═════ Records to use

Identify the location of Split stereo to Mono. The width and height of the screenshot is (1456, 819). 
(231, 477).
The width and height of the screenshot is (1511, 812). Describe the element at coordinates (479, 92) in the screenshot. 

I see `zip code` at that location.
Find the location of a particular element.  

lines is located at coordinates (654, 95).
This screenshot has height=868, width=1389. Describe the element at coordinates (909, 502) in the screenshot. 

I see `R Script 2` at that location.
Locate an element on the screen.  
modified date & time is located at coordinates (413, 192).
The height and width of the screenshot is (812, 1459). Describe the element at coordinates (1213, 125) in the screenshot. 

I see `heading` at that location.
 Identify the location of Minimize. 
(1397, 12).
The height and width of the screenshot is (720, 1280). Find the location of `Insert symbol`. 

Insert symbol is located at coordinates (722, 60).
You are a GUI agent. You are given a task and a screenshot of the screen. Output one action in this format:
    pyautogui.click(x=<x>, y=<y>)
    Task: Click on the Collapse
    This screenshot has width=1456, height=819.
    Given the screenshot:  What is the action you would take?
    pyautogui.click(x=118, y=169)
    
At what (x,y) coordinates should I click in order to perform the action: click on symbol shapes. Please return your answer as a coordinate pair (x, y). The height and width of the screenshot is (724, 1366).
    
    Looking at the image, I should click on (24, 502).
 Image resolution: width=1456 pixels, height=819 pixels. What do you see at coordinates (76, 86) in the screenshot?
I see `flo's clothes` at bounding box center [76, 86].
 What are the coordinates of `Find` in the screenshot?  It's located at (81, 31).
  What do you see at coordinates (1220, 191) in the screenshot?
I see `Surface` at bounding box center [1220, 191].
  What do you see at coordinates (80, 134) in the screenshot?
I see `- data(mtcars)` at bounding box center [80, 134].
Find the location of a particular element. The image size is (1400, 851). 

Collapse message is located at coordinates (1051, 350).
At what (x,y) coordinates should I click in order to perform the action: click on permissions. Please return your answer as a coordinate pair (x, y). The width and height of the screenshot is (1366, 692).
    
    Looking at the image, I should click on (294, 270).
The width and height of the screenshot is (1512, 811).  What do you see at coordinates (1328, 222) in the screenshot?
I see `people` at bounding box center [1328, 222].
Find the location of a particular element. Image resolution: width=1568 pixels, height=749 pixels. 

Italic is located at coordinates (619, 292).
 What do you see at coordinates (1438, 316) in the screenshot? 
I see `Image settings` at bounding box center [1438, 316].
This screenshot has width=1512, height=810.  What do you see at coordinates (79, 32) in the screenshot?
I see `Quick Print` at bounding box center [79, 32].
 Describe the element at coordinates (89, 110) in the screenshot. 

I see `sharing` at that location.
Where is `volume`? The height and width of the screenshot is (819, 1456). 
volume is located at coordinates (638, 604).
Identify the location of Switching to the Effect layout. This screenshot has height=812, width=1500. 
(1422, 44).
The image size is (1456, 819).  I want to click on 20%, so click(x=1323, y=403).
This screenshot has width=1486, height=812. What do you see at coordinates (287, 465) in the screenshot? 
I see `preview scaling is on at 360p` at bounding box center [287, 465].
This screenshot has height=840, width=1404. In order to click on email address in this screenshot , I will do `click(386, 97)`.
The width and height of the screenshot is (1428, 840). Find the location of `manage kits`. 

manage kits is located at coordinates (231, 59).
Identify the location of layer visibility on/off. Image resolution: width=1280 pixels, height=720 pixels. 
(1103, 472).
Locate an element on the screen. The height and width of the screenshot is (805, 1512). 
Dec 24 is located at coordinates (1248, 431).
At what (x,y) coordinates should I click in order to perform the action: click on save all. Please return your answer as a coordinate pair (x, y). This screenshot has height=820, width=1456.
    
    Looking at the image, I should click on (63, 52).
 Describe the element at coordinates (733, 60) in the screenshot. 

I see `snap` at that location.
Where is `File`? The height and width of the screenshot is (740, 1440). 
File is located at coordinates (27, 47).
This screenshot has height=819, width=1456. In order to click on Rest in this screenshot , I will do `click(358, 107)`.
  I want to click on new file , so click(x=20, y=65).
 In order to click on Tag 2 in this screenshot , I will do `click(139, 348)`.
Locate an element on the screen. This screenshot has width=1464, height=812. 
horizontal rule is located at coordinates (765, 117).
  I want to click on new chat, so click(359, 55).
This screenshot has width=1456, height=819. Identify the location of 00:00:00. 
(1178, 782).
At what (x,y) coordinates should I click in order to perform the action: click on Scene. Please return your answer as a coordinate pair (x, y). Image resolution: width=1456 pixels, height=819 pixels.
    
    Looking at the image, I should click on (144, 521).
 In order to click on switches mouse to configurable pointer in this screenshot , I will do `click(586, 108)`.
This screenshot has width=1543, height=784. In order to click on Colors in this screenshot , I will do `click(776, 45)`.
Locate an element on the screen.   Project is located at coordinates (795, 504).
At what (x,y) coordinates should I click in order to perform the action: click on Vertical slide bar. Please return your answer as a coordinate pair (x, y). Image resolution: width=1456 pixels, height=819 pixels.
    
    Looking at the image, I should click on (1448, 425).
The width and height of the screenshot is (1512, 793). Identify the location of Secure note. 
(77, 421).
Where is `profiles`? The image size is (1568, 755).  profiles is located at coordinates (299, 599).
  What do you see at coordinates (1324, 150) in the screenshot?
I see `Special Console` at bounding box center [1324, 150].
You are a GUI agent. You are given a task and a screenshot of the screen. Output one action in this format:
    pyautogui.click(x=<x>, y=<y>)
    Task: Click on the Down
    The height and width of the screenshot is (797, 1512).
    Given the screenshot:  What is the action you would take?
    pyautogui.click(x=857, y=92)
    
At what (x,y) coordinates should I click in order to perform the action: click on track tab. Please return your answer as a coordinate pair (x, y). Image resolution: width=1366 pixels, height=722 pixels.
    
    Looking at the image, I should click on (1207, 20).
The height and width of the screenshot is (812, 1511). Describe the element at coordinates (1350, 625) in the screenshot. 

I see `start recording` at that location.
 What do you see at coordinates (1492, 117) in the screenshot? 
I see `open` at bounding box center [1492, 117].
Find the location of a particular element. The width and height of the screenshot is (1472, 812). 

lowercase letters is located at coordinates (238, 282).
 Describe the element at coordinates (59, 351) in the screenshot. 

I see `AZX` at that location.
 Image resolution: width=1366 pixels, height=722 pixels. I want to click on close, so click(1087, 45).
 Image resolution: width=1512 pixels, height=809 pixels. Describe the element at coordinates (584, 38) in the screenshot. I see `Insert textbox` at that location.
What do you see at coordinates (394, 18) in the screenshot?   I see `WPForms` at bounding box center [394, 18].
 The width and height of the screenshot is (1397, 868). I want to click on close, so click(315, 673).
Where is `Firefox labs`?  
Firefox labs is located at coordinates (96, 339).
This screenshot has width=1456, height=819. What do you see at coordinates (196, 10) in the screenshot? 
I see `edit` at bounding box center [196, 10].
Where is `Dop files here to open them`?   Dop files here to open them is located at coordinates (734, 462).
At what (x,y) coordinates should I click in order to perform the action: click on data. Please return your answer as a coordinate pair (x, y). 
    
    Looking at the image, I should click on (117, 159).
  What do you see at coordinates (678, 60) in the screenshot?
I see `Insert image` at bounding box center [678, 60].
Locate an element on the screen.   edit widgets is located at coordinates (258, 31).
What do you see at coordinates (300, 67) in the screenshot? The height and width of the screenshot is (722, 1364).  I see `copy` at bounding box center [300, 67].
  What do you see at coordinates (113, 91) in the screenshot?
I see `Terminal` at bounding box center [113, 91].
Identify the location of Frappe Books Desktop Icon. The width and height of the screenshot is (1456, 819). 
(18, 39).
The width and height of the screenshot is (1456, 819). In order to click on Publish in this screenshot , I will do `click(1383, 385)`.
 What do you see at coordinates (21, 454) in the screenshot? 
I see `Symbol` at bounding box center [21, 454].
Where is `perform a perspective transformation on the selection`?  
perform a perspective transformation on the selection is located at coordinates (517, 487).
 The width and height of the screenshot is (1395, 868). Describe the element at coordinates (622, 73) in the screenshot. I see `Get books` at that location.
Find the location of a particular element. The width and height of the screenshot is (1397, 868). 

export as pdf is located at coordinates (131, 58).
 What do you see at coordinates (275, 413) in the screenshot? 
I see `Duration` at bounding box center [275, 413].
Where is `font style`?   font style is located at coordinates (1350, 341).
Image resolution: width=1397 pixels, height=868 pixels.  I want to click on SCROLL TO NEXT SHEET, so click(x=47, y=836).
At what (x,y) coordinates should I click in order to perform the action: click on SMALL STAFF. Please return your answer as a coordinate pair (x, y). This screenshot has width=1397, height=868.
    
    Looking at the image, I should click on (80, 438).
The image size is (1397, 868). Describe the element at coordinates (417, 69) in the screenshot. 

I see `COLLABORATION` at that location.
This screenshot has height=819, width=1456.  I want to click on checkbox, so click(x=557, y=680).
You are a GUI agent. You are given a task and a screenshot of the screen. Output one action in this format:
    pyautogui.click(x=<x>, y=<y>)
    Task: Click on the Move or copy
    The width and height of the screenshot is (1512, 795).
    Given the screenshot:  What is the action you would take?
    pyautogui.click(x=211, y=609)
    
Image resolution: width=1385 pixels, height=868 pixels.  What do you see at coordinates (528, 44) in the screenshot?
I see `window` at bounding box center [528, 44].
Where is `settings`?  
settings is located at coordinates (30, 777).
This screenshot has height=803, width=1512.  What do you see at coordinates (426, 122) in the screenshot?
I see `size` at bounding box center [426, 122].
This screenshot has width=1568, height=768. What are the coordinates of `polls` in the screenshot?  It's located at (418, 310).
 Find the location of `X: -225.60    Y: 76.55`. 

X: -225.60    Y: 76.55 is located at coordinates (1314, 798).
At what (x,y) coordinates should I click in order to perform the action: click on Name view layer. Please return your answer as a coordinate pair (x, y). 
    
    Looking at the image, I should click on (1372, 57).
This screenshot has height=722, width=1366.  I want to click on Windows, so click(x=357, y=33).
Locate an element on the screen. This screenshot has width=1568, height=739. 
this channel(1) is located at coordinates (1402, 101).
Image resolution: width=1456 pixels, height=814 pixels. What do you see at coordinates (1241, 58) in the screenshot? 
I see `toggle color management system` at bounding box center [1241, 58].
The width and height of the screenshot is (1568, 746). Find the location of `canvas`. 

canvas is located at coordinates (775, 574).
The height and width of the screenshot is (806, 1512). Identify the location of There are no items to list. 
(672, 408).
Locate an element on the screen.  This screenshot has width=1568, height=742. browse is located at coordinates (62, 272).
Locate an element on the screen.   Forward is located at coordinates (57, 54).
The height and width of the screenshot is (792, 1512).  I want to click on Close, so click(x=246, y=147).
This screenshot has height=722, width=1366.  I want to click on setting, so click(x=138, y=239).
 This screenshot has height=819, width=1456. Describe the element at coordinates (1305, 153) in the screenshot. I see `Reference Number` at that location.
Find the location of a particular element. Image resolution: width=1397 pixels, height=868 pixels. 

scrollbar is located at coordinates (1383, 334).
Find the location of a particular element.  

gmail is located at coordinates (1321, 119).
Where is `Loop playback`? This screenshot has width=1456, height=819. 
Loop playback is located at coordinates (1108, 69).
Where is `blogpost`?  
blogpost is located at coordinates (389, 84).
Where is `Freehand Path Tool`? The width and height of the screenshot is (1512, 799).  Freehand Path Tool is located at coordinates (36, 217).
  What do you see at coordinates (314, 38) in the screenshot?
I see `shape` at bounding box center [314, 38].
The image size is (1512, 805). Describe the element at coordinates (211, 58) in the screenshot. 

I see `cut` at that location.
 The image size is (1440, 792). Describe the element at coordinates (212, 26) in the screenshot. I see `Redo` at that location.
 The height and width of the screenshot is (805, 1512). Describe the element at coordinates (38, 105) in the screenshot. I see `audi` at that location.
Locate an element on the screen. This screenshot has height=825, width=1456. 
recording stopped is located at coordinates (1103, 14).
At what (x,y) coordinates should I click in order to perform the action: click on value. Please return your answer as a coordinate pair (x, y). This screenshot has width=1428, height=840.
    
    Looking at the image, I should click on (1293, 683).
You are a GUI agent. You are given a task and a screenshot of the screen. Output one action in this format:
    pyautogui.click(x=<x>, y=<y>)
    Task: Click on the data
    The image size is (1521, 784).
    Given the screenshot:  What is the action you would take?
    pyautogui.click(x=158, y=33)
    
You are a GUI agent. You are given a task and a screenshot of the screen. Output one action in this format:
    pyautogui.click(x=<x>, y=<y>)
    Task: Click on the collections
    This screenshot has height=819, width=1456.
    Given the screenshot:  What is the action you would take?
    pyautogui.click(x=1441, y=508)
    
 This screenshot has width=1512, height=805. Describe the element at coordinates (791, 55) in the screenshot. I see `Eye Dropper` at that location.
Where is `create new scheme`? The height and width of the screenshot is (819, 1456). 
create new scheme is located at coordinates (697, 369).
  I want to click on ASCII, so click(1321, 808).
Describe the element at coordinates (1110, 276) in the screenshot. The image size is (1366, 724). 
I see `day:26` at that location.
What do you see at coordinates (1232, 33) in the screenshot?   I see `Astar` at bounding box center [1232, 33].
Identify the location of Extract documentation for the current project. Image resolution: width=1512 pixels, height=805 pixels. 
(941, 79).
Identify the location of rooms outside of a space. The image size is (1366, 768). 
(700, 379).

══════════

Reproduce the lines beginning with the one that contains "What do you see at coordinates (80, 134)" and continuing through the one that contains "center [1438, 316].", replacing "particular" with "specific" wherever it occurs and leaving everything else as it is.

- Task answer
  What do you see at coordinates (80, 134) in the screenshot?
I see `- data(mtcars)` at bounding box center [80, 134].
Find the location of a specific element. The image size is (1400, 851). 

Collapse message is located at coordinates (1051, 350).
At what (x,y) coordinates should I click in order to perform the action: click on permissions. Please return your answer as a coordinate pair (x, y). The width and height of the screenshot is (1366, 692).
    
    Looking at the image, I should click on (294, 270).
The width and height of the screenshot is (1512, 811).  What do you see at coordinates (1328, 222) in the screenshot?
I see `people` at bounding box center [1328, 222].
Find the location of a specific element. Image resolution: width=1568 pixels, height=749 pixels. 

Italic is located at coordinates (619, 292).
 What do you see at coordinates (1438, 316) in the screenshot? 
I see `Image settings` at bounding box center [1438, 316].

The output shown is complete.